> **Requirement**:
All of the entries need to be copied character for character.

> **Recorded information**:
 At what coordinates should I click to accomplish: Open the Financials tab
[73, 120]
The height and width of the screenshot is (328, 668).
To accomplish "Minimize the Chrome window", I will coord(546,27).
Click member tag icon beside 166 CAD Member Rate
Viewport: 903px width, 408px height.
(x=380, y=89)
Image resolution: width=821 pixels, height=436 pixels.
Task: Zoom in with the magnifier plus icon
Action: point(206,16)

> **Solution to this task**:
 At what coordinates should I click to accomplish: Open the Financials tab
[73, 120]
The height and width of the screenshot is (328, 668).
To accomplish "Minimize the Chrome window", I will coord(546,27).
Click member tag icon beside 166 CAD Member Rate
Viewport: 903px width, 408px height.
(x=380, y=89)
Image resolution: width=821 pixels, height=436 pixels.
Task: Zoom in with the magnifier plus icon
Action: point(206,16)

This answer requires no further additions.